Rustig aan beginnen?

imageVandaag de eerste herhalingsles (51). Het valt me weer op hoe zeer de Cursus direct met de deur in huis valt. Deze les gaat over dat wat we menen te zien en te denken. Je zou verwachten dat de Cursus haar radicale zienswijze rustig zou introduceren. Zoiets als:’ onze ogen geven ons niet altijd een betrouwbaar beeld van de buitenwereld’ en ‘we kunnen ons met ons denken makkelijk vergissen’. Maar niks daarvan. De Cursus hakt er reeds bij de eerste Werkboeklessen stevig op los. Vrij vertaald: wat we menen te zien en te denken slaat totaal nergens op. We nemen hier kennis van en denken zoiets als ‘tjonge jonge; het is wat zeg!’ en gaan over tot de orde van de dag.
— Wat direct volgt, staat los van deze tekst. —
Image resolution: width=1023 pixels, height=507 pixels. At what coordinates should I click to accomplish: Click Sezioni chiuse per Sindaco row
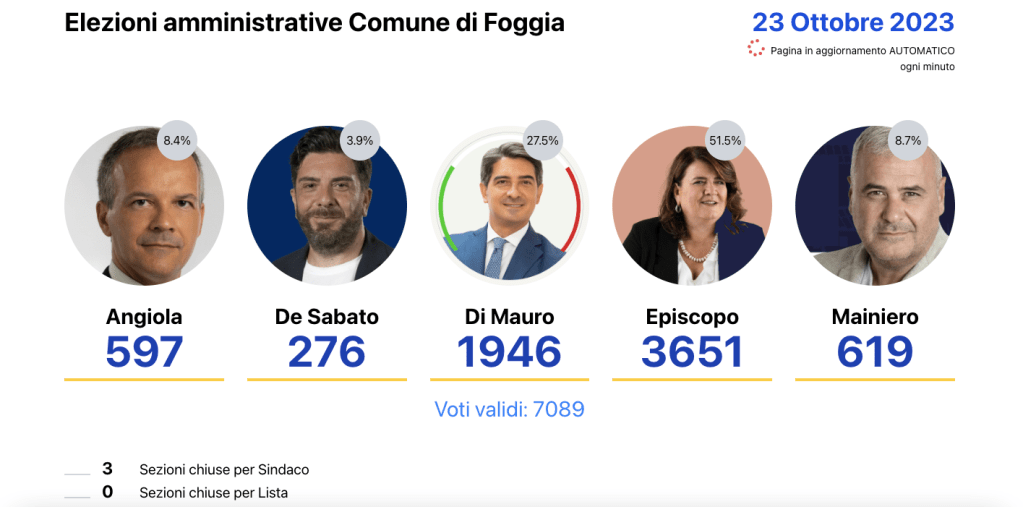point(224,469)
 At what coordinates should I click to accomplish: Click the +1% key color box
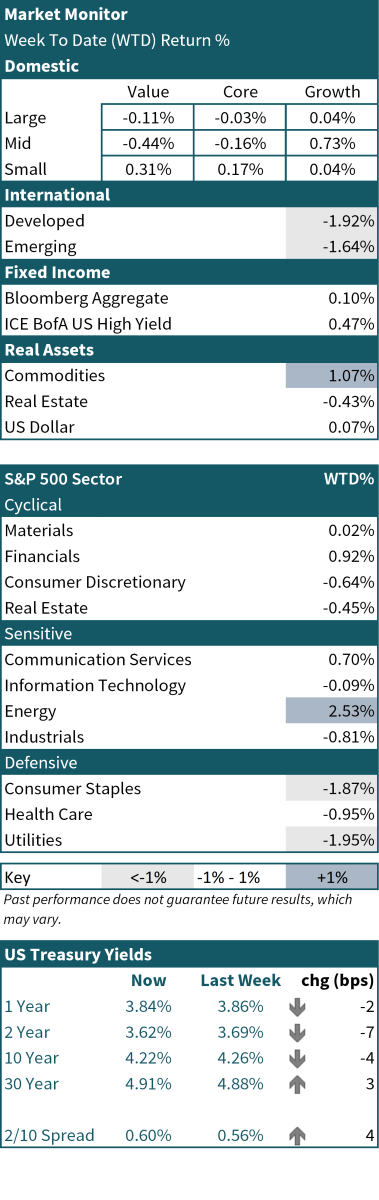click(x=332, y=877)
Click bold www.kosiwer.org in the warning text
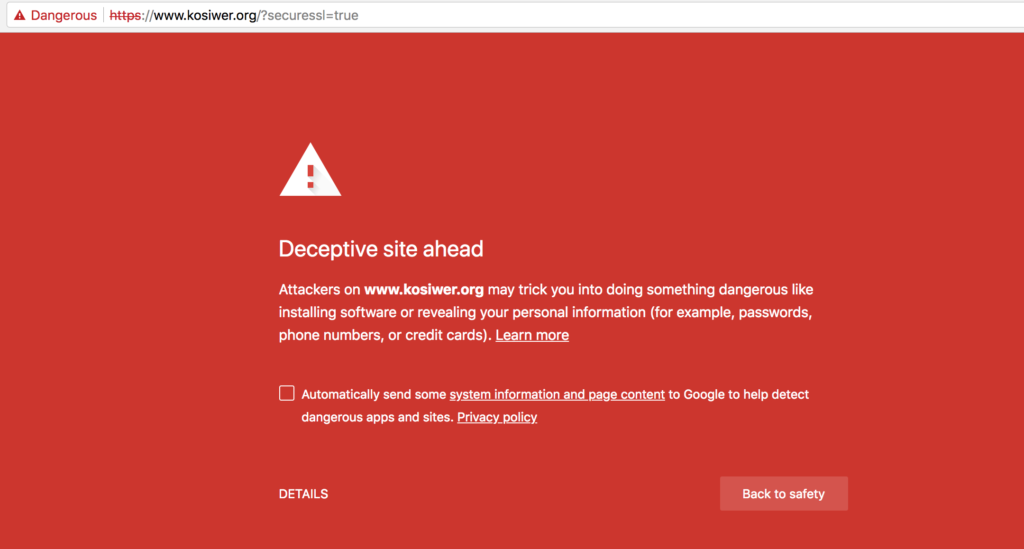This screenshot has height=549, width=1024. click(424, 289)
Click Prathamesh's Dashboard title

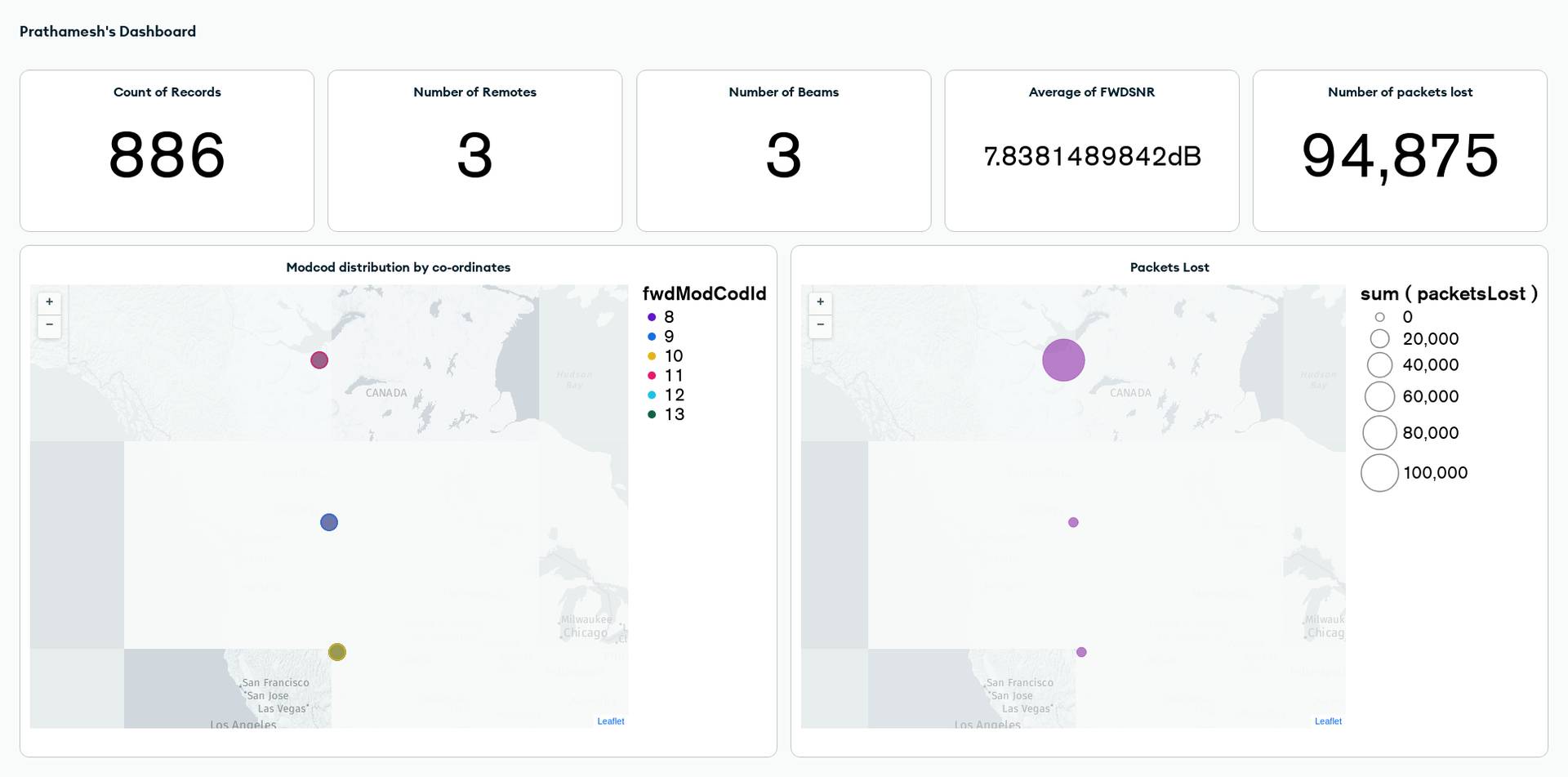108,32
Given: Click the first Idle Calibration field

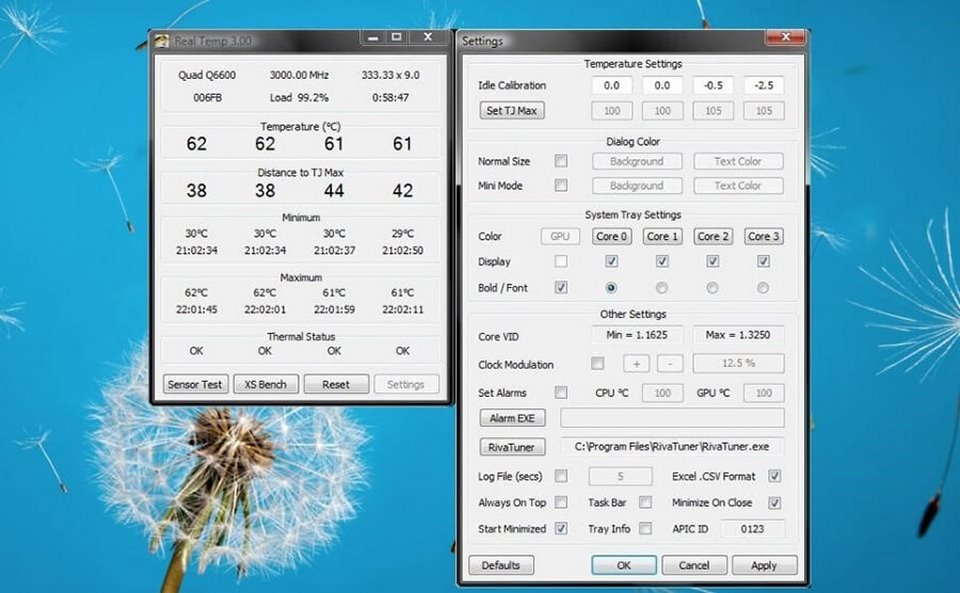Looking at the screenshot, I should pyautogui.click(x=612, y=86).
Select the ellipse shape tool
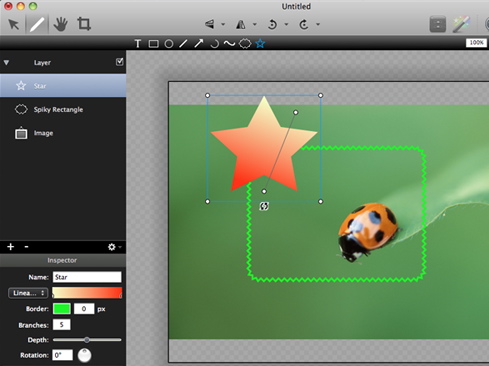489x366 pixels. coord(169,44)
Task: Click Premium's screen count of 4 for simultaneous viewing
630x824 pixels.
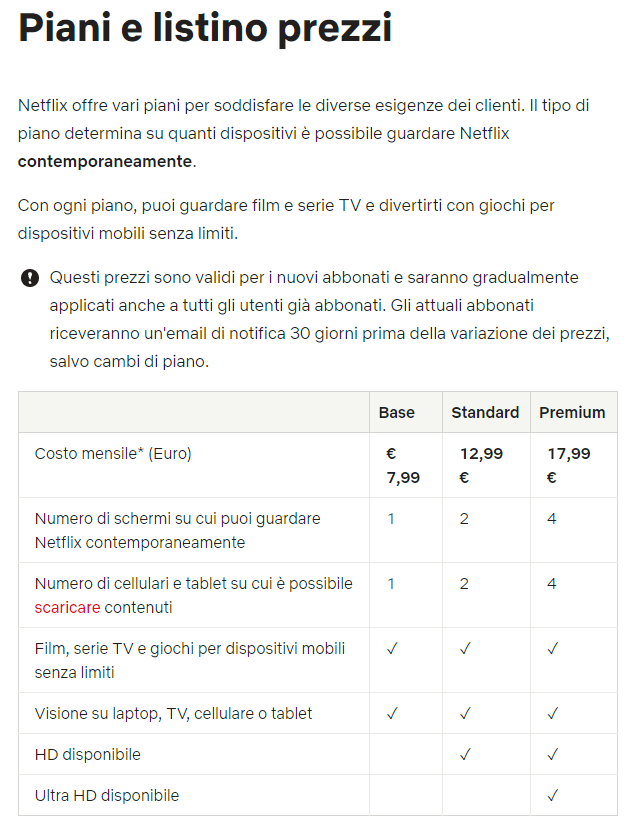Action: pyautogui.click(x=552, y=519)
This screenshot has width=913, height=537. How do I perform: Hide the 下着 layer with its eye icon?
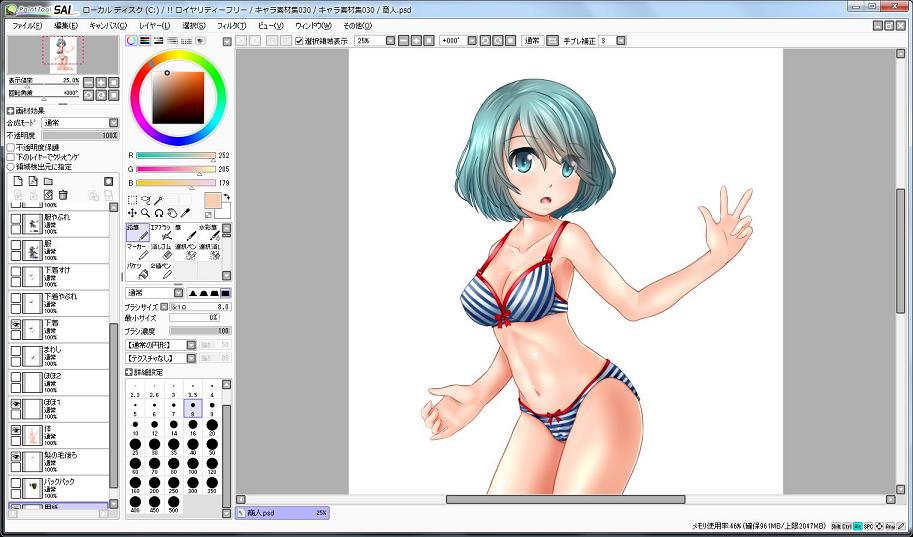(x=16, y=325)

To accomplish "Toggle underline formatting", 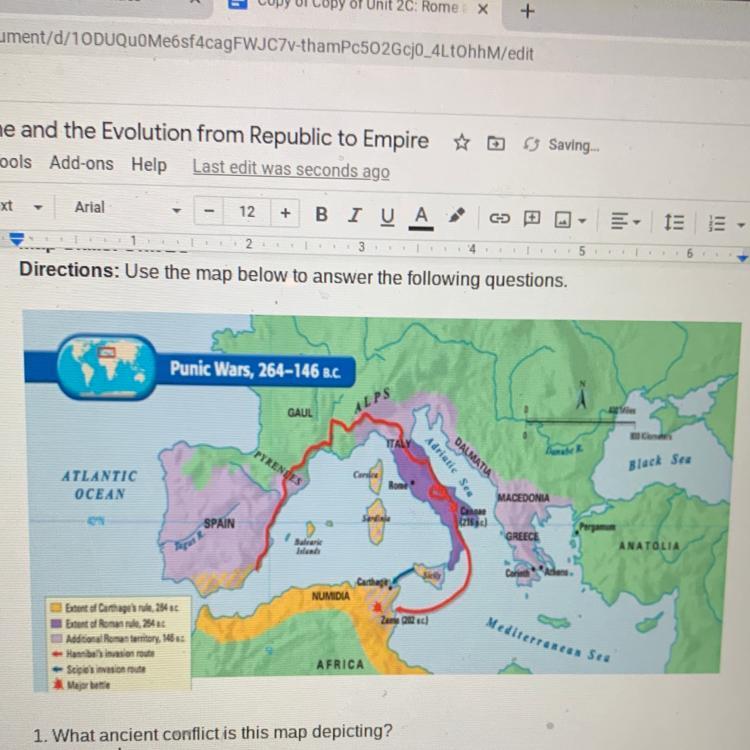I will 386,214.
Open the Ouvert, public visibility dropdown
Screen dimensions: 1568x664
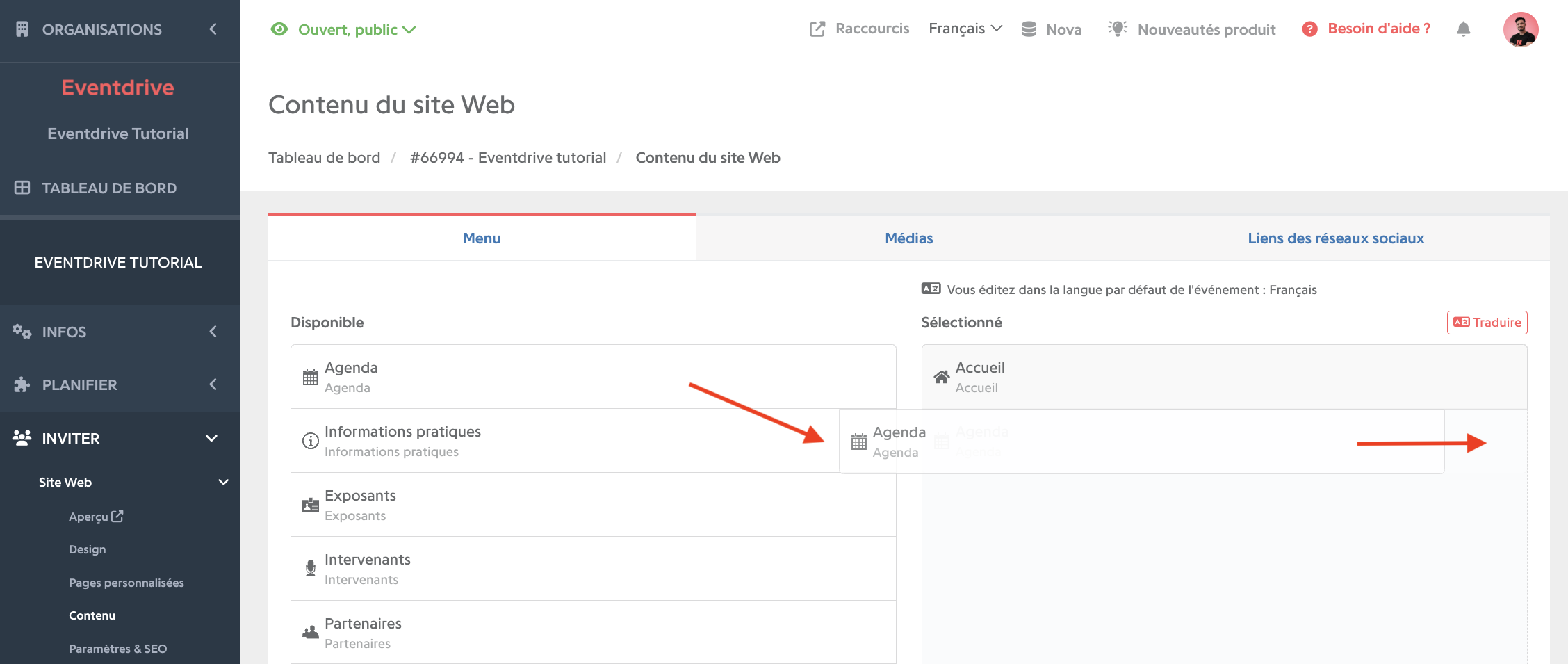(x=343, y=29)
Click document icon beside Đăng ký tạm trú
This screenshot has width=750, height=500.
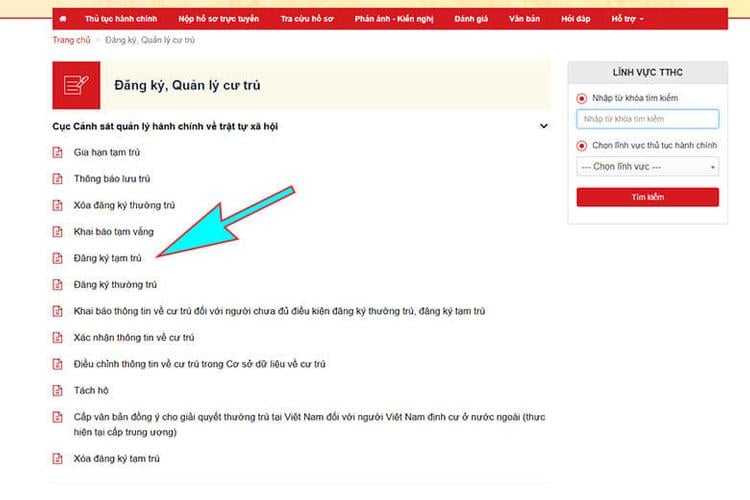[57, 258]
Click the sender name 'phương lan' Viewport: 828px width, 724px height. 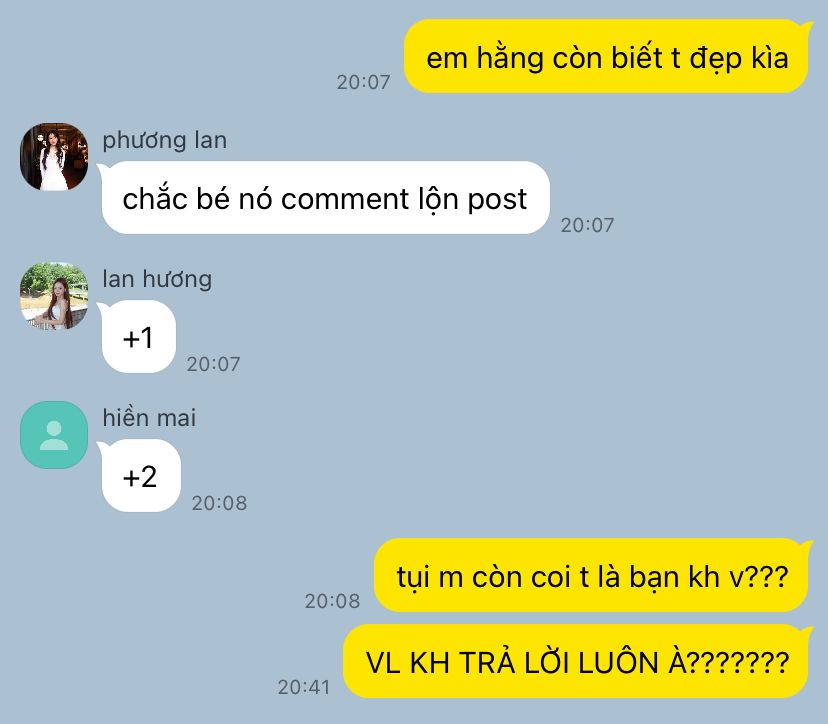point(165,140)

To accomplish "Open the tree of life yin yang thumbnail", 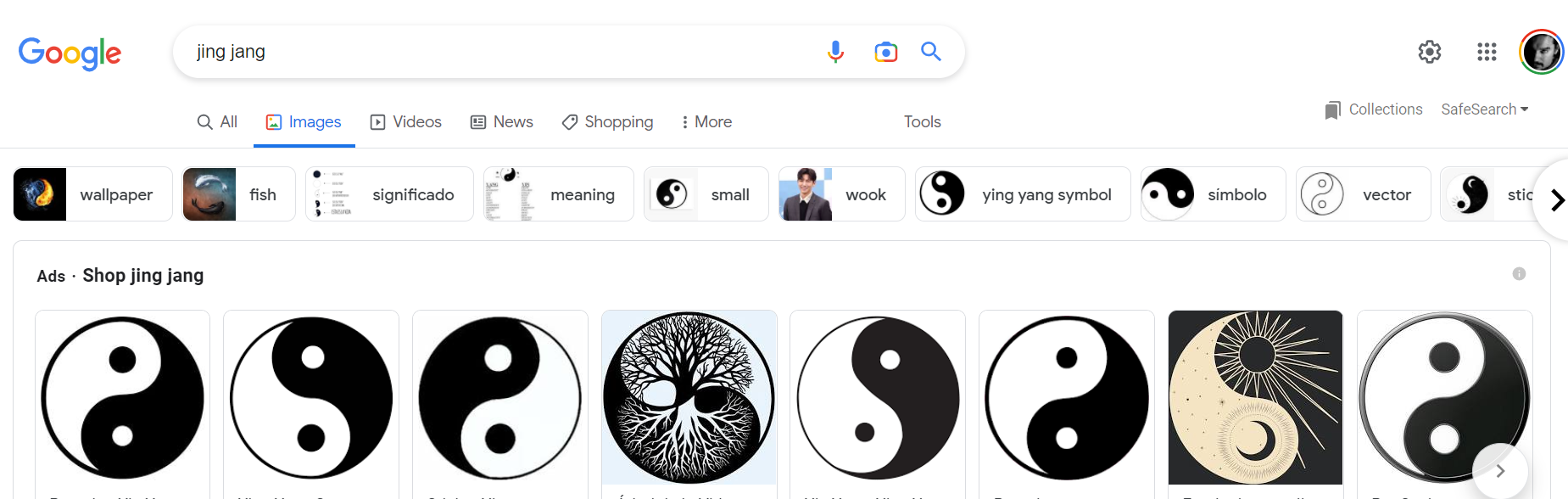I will [x=689, y=397].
De implicaties zijn echter duizelingwekkend. Als je de Cursus al een keer gedaan hebt dan weet je waar ze uiteindelijk naartoe gaat en heb je kans dat de lessen wat dieper binnenkomen. Je begrijpt dan dat de Cursus reeds in het begin jou als waarnemer en denker totaal niet serieus neemt. We zitten we met onze waarnemingen en gedachten niet zo maar een beetje naast. Het is veel fundamenteler dan dat. We hebben waarnemingen en gedachten bedacht (geprojecteerd) met een duidelijk doel. Het doel is dat we door waarnemingen en gedachten kunnen geloven dat we een waarnemer en een denker zijn. Dat we een afgescheiden ‘ikje’ zijn dat echt bestaat.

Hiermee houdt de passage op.